Machine Listening

Improvisation and Control¶

Interactive (music) systems¶

A young, white man is sitting at a white desk. In front of him is a light grey DECstation 5000/200 computer and a black microphone. A simple melody plays. He begins tapping out a rhythm on the desk with his hands. As he modifies his tempo, the system responds. He is improvising. The machine is listening.

Is the man playing the computer - like an instrument? Or is he playing with the computer - as in a duet? Is he even playing at all?

The man appears slightly bored, pretending not to be aware of his own performance, exploring the limited freedom offered to him by the machine, which tirelessly repeats the melody again and again, infinitely. We are watching a breakthrough moment in human-computer interaction: the computer is doing what the man wants. But still, the man can only want what the machine can do.
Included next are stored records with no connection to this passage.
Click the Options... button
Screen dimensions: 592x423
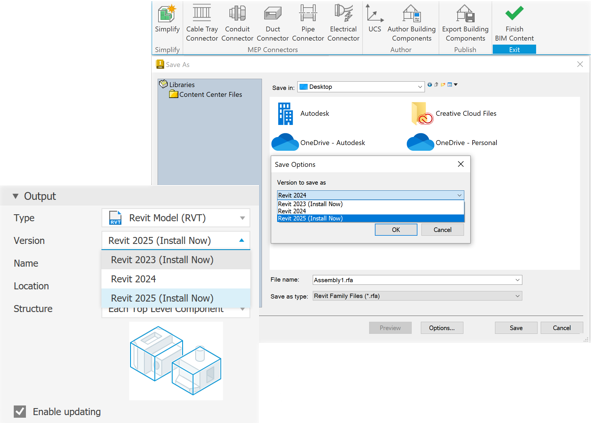pyautogui.click(x=442, y=328)
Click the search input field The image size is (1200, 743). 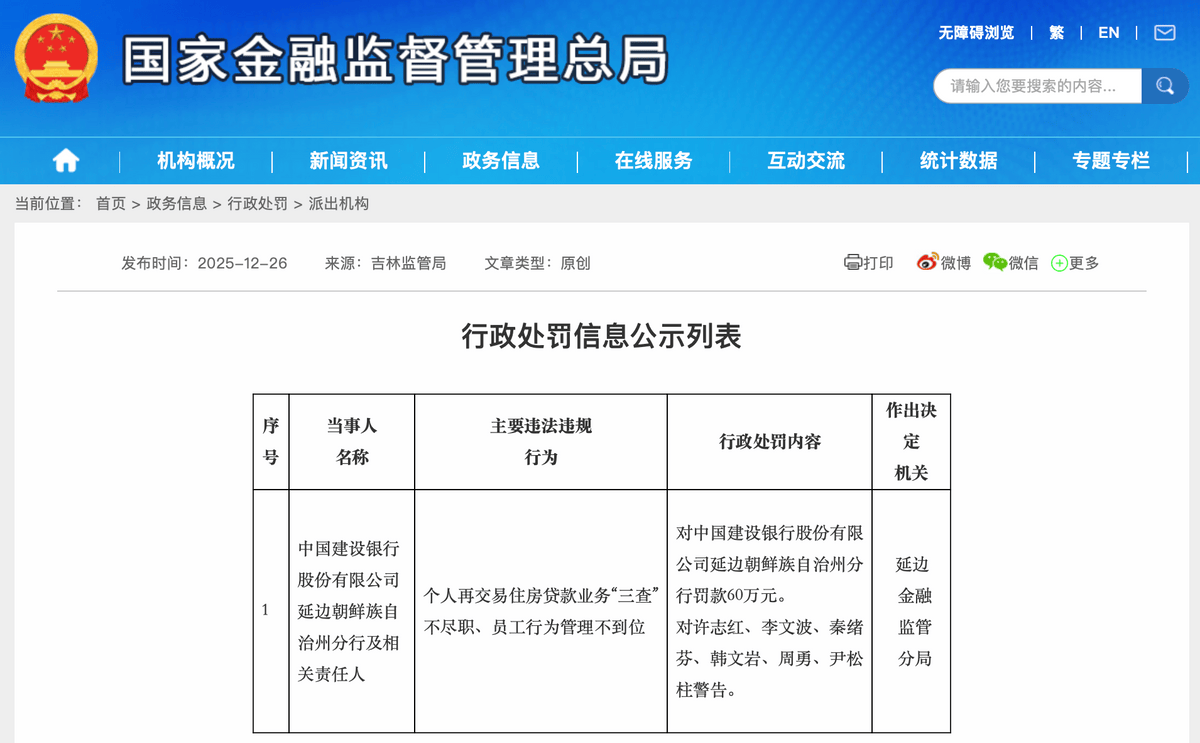tap(1035, 86)
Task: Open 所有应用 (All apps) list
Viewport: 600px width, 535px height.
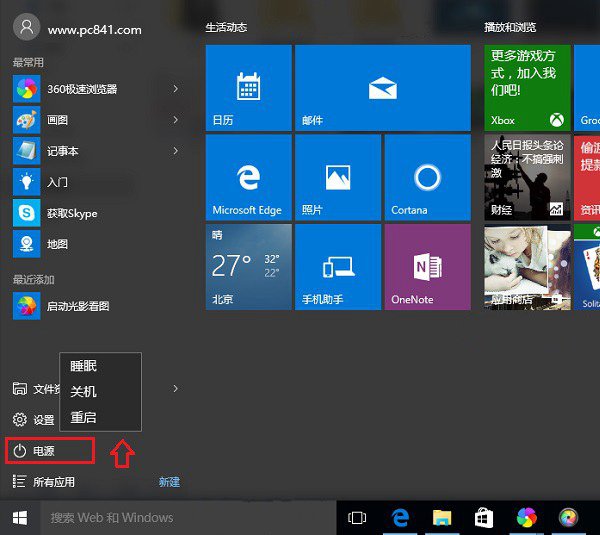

The fantasy of easy, natural interface between man and a computer is captured in a diagram by Andrey Yershov in 1964 titled the ‘director agent model of interaction’. The man is meant to be in charge. But www⁄look at the diagram. We can start anywhere we like. Information cycles around and around, in a constant state of transformation from sound to voltage to colored light to wet synapses. All of these possibilities are contained in the schematic figure of the arrow. Which is the director here? And which the agent? The diagram itself cycled between the pages of different publications, including The Architecture Machine, a 1970 book by Nicholas Negroponte.¹ Negroponte had set up the Architecture Machine Group at MIT in 1967, which eventually led to his creation of the www⁄MIT Media Lab.

A state of the art, light grey machine is sitting on a white desk. A camera is pointed at it, focused on it. The camera zooms out to reveal a young, white man. Why are we seeing this moment? Why is the camera there to witness it? Judging by the DECstation, the year is probably 1992 or 1993, the location is definitely the MIT Media Lab, and we are looking through a small window into the “demo or die” culture that Negroponte famously instigated there. Demos could excite the general public and impress important visitors. They could attract corporate and government money. The colossal “machine listening” apparatus that we know today has its roots in thousands of demos like this one.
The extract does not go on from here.